Inner approximations of convex sets and intersections of projectionally exposed cones
Bruno F. Lourenço, Vera Roshchina, James Saunderson
TL;DR
The paper addresses whether the intersection of projectionally exposed cones preserves $p$-exposedness and shows that this is false in dimension $5$ by constructing two $\mathbb{R}^5$ cones $\mathcal{K}_1,\mathcal{K}_2$ that are $p$-exposed but have $\mathcal{K}_1\cap\mathcal{K}_2$ not $p$-exposed; it also provides the first amenable cone that is not $p$-exposed. A core contribution is the development of an inner-approximation toolkit (face-fixing inner approximations and sandwiching) that can tightly approximate a compact convex set while fixing a given face and simplifying the remainder of the facial structure. This framework enables turning local counterexamples into global ones, by constructing modified cones $\tilde{\mathcal{K}}_i$ whose faces are either extreme rays or the fixed faces, preserving $p$-exposure for those faces while ensuring the intersection loses $p$-exposure. Together, these results separate projectional exposure from amenability and niceness in dimension five and provide a versatile method potentially applicable to spectrahedral and hyperbolicity cones.
Abstract
A convex cone is said to be projectionally exposed (p-exposed) if every face arises as a projection of the original cone.
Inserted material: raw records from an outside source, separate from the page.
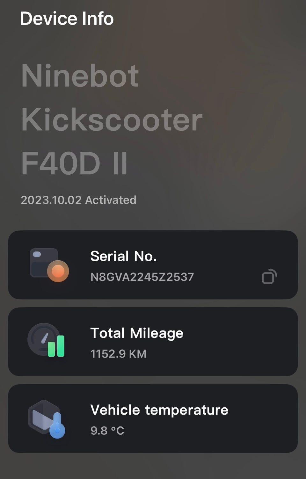Tap the word Kickscooter in the model name
306x479 pixels.
[112, 120]
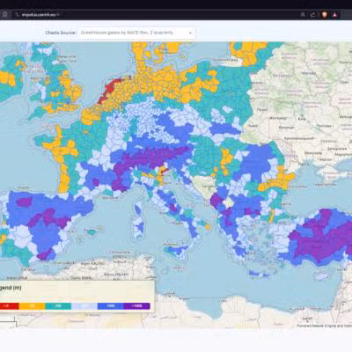The image size is (352, 352).
Task: Open site settings icon beside the URL
Action: coord(18,14)
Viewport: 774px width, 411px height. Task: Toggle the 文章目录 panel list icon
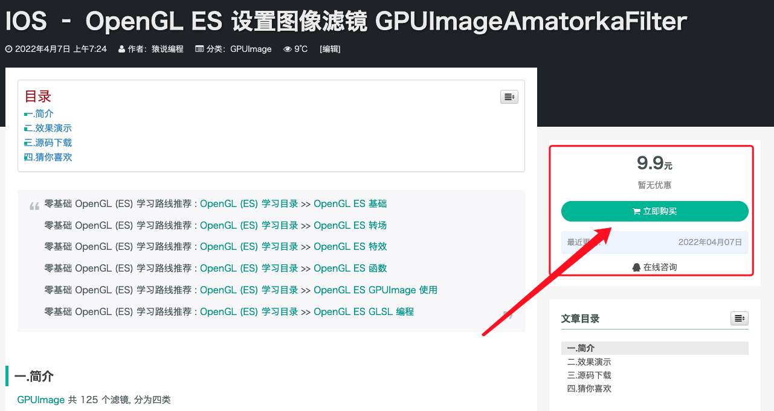point(739,318)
It is known that, in dimension at most four, the intersection of two p-exposed cones is again p-exposed. In this paper we construct two p-exposed cones in dimension $5$ whose intersection is not p-exposed. This construction also leads to the first example of an amenable cone that is not projectionally exposed, showing that these properties, which coincide in dimension at most $4$, are distinct in dimension $5$. In order to achieve these goals, we develop a new technique for constructing arbitrarily tight inner convex approximations of compact convex sets with desired facial structure. These inner approximations have the property that all proper faces are extreme points, with the exception of a specific exposed face of the original set.